I was reading about compression techniques and it mentioned that phase issues can occur using outboard digital compression on an aux bus (I guess the same would apply for any outboard digital effects) due to the amount of time required for the ad/da converters to do their thing. My question is would this slight delay be audible?

I record my own drums with 3 mics, and I don't seem to have any phase issues, but I'm wondering if maybe I'm just not hearing it properly and this sort of phasing sounds different to 'copy & paste' phasing which is so obvious.

The drums all seem to record OK, but am I maybe being robbed of sound without knowing it?
 
"I record my own drums with 3 mics, and I don't seem to have any phase issues, but I'm wondering if maybe I'm just not hearing it properly and this sort of phasing sounds different to 'copy & paste' phasing which is so obvious."

Combining with offset would be audible in either case (assuming each were at similar volumes).
I logged 95 samples round trip (spdif) through an L2 and back.
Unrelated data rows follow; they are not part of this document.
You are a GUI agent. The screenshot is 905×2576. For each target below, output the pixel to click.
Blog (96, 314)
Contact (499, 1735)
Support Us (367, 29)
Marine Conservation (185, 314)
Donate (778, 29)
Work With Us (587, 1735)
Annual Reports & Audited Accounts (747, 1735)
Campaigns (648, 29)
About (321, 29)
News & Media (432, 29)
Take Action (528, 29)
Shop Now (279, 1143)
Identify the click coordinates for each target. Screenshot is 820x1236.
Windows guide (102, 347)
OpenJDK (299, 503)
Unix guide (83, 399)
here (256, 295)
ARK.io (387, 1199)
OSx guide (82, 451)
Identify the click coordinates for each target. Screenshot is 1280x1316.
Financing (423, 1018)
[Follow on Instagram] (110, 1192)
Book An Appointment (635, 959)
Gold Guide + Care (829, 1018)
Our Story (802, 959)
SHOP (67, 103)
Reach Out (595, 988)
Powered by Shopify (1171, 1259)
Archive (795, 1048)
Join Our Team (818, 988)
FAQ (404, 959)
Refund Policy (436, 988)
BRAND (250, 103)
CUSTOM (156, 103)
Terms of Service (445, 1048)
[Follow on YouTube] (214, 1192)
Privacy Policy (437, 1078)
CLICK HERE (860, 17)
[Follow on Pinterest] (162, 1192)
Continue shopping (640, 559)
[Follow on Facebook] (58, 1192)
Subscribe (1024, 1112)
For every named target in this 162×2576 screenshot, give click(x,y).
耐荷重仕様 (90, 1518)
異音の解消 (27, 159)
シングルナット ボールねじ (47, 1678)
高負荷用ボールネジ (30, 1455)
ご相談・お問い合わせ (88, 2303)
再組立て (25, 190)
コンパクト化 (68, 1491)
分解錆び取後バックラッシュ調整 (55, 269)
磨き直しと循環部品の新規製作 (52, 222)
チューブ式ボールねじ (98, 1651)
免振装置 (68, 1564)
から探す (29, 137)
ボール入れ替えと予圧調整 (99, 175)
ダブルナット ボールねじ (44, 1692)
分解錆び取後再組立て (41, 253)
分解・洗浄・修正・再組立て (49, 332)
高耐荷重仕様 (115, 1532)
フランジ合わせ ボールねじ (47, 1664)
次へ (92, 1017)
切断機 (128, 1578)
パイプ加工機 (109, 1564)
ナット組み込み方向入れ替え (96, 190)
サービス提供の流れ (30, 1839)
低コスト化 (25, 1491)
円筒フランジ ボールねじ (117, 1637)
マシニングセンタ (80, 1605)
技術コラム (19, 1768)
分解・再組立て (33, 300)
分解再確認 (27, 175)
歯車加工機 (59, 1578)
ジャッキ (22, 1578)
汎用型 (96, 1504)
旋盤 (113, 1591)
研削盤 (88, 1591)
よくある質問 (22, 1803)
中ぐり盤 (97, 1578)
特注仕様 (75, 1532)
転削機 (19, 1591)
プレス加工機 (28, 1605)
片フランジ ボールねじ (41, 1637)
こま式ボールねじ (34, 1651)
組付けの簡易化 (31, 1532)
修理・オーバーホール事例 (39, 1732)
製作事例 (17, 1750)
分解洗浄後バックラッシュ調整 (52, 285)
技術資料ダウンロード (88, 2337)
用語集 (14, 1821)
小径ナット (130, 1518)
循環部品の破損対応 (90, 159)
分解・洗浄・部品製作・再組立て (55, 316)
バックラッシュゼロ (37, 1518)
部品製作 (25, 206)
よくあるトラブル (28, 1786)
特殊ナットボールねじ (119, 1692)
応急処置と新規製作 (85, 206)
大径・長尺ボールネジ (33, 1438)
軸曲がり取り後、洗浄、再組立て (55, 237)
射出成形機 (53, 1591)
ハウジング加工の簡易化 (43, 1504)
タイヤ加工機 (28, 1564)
At 44k about 2 ms, very noticable.
You should be able to 'copy-paste' dead-on though. (?)
Wayne
 
Yep no problems copying tracks. I also use plugins so outboard effects aren't an issue.
My question is around recroding drums. Could I have phase issues and be losing sound without knowing it?
 
Ok, I see where you're going. :D
I guess bottom line is that any time there's more than one mic getting the same sound there has to be some going on. It's just a matter of how much (depth -relative volume) and the flavor (relative time), and if it sounds good it's good flavor right?
You have mic placements (and track delays to some extent), polarity, relative volumes and panning. They can be used for troubleshooting and comparing tone options, and ultimately end up how you set your tone.
So the question might be more of, a) Does it sound good? and b) Could it sound better (ooh, and let's not forget different but not necessarily better:rolleyes: ) by sliding stuff around?
Then... what you hear is what you got.